_提示文_:
2011年05月13日

SETAC EU2011 in ミラノ

明日から1週間イタリアのミラノに行って
SETAC EU大会に参加します。
http://milano.setac.eu/?contentid=291

3年ぶりの国際学会(SETAC World以来)なので
ワクワクしています。

SETACの大会はショートコースというのがあって、
毒性や曝露、リスク評価の実践的テクニックなどを
学ぶことができます。

今回は
Linking community data and exposure for mesocosms and field investigations
というコースを受講します。

Princial Response Curve (PRC)とかの
メソコスム試験で使う群集構造解析手法が
メイントピックになると勝手に思っていたのですが、
SPEAR (SPEacies At Risk)という
河川底生生物指標がメイントピックになるようです。

SPEARのWEBサイト
http://www.systemecology.eu/SPEAR/index.php

今回このSPEARという指標は初めて知ったのですが、
いくつかの論文を読んで予習してみると
考え方としては面白そうです。

論文
Liess M, von der Ohe PC (2005) Analyzing effects of pesticides on invertebrate communities in streams. Environmental Toxicology and Chemistry. 24, (4): 954-965.

Liess M, Schafer R, Schriever C, (2008) The footprint of pesticide stress in communities - species traits reveal community effects of toxicants. Science of the Total Environment, 406, 484-490.

Beketov M, Foit K, Schafer R, Schriever C, Sacchi A, Capri E, Biggs J, Wells C, Liess M, (2009) SPEAR indicates pesticide effects in streams - comparative use of species- and family-level biomonitoring data. Environmental Pollution, 157, 1841-1848.

_提供データ_:

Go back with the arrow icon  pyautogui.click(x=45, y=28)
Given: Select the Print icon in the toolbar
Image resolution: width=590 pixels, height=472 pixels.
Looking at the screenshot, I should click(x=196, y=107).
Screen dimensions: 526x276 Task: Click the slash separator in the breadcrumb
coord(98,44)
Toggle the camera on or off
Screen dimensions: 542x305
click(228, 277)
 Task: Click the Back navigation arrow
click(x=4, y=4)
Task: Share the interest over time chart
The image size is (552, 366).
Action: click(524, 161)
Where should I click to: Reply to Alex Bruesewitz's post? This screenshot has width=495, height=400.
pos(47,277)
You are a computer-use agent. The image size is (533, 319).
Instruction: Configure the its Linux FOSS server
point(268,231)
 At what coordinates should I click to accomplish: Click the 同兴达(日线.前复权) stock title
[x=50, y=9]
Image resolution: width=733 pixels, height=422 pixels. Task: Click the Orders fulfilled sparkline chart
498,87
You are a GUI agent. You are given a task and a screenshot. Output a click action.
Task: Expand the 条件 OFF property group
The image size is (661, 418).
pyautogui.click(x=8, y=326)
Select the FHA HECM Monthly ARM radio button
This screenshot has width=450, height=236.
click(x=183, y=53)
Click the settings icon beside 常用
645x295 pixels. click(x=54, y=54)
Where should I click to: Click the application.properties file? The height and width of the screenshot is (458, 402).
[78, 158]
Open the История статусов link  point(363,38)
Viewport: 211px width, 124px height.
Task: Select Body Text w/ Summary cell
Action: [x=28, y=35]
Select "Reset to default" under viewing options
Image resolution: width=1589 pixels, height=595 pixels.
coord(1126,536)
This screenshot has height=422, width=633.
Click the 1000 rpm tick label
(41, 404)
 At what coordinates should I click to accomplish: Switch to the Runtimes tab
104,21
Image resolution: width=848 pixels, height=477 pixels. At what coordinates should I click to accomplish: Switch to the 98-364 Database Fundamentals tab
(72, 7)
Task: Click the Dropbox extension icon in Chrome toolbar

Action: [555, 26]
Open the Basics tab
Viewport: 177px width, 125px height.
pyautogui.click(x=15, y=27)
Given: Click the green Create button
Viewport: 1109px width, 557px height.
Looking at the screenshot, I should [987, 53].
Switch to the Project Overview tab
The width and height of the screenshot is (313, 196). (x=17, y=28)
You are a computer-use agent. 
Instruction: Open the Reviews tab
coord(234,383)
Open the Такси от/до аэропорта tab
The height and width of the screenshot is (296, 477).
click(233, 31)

_取り組む作業_:
次の1.〜3.が提示文の内容と合っているかを「はい」か「いいえ」で判定し、それぞれ根拠となる提示文の語句をそのまま引用してください。
1. 筆者はイタリアのミラノで開かれるSETAC EU大会に1週間参加する。
2. 筆者は今回の大会の前からSPEARという指標を知っていた。
3. 筆者が受講するコースでは、PRCがメイントピックになるようだ。

_作業の解答_:
1. はい。「明日から1週間イタリアのミラノに行って」「SETAC EU大会に参加します。」
2. いいえ。「今回このSPEARという指標は初めて知ったのですが、」
3. いいえ。「SPEAR (SPEacies At Risk)という河川底生生物指標がメイントピックになるようです。」